2024-02-04 12:08:41 ET
Summary
- Cohen & Steers Total Return Realty Fund (RFI) invests in a basket of quality REIT investments and carries a sleeve of preferreds.
- RFI is similar to its sister fund, RQI; however, RFI uses no borrowing in its strategy, making it a relatively less risky fund.
- RFI is around fair value, but if you have a strong outlook on REITs going forward, it could still be a great long-term bet.
Written by Nick Ackerman, co-produced by Stanford Chemist.

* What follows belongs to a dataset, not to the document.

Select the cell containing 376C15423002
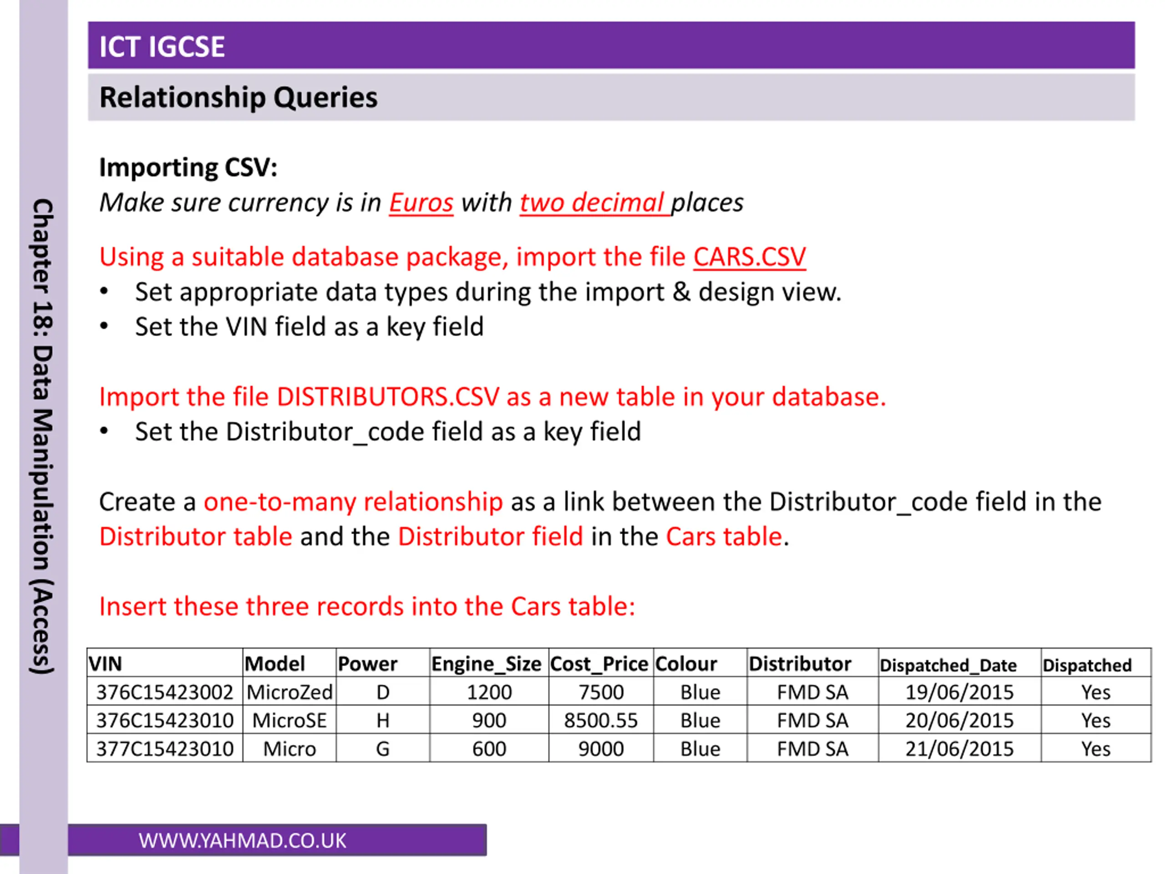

The last time we touched on Cohen & Steers Total Return Realty Fund ( RFI ), we also took a look at Cohen & Steers Quality Income Realty Fund ( RQI ). These funds are quite similar in terms of their approach in terms of investing in mostly equity real estate investment trust ("REIT") securities but also include a sleeve of preferred and fixed-income instruments. In fact, for RFI and RQI, the funds mirror each other exactly currently, with 81% listed as invested in common stock and 19% in preferred and fixed-income.
The major difference between the two is that RQI also incorporates leverage into its strategy while RFI remains non-leveraged. Since that previous update in May 2023, RFI slightly outperformed RQI on a total share price basis. However, this was reversed on a total NAV return basis. This indicates that while RQI's portfolio performed better - it wasn't actually reflected in the market price....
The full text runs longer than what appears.